Corporate proxy blocks WebSocketConfigure your network to allow WebSocket upgrade traffic to Snowflake, or bypass the proxy for Snowflake hosts.
Snowflake session expiredSelect Stop Proxy, sign in again if needed, and run Setup SSH again.
Older service without SSH supportCreate a new remote environment, or delete and recreate the existing service. Older services might not expose the required SSH endpoint.
Existing SSH host alias conflictsRename the remote service or update your local SSH config to avoid a Host <service-name> collision.

Notebook kernel does not appear

Possible causeResolution
Remote extensions are still installingWait for the Snowflake, Python, and Jupyter extensions to finish installing, then reload the remote window.
Visual Studio Code window needs reloadUse Developer: Reload Window in the remote Visual Studio Code window.
Older Visual Studio Code versionUpgrade to Visual Studio Code 1.88 or later. As a fallback, manually select an existing Jupyter server at http://localhost:8888.

Terminal file listings are slow

Mounted workspaces use a remote filesystem. Commands that read many file attributes can be slower than on a local disk. The extension adds an interactive shell alias that disables colorized ls output because color detection can trigger extra metadata calls.

Service is stuck in PENDING or FAILED

If a service remains PENDING for several minutes, the compute pool might still be provisioning or might not have available capacity. Refresh the panel and check the service details.

If a service is FAILED, open the Info panel and review the error message. Common causes include invalid compute pools, missing privileges, unavailable runtime images, quota limits, or insufficient compute capacity.

Best practices

Use shorter idle timeouts for temporary development sessions to reduce unnecessary compute usage.

Select external access integrations only when your workload needs outbound network access.

Mount a workspace when you need files to persist across sessions or be shared with other Snowflake notebook workflows.

Stop the proxy when you are done using the remote window so stale SSH entries and local proxy processes do not remain active.

Reconnect after long breaks. If the Snowflake session used by the local proxy expires, stop the proxy and run Setup SSH again.

FAQ

Do I need to manage SSH keys?
No. The extension manages the SSH connection through a local proxy and Snowflake authentication.

Can I open a terminal on the remote environment?
Yes. In the remote Visual Studio Code window, use Terminal: Create New Terminal.

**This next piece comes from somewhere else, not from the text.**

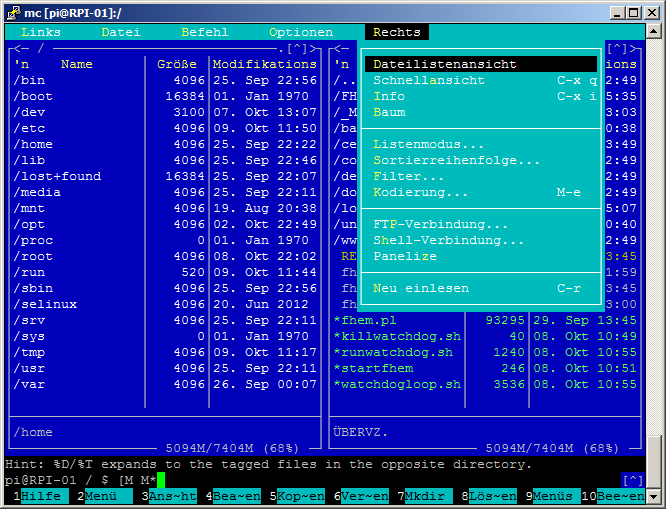Select the /etc directory entry
666x509 pixels.
click(29, 128)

Can multiple users share one remote service?
Yes, if each user has the required Snowflake privileges to access the notebook service. Remote Development uses SSH access and the Snowflake notebook service privilege model, so multiple authorized users can connect to and operate on the same service in parallel.

What packages are installed?
The selected Snowflake Container Runtime determines the base Python version and preinstalled packages. For runtime details, see Snowflake Container Runtime for ML.

Can I install additional packages?
Yes, if the environment has outbound network access through an external access integration or another approved package source.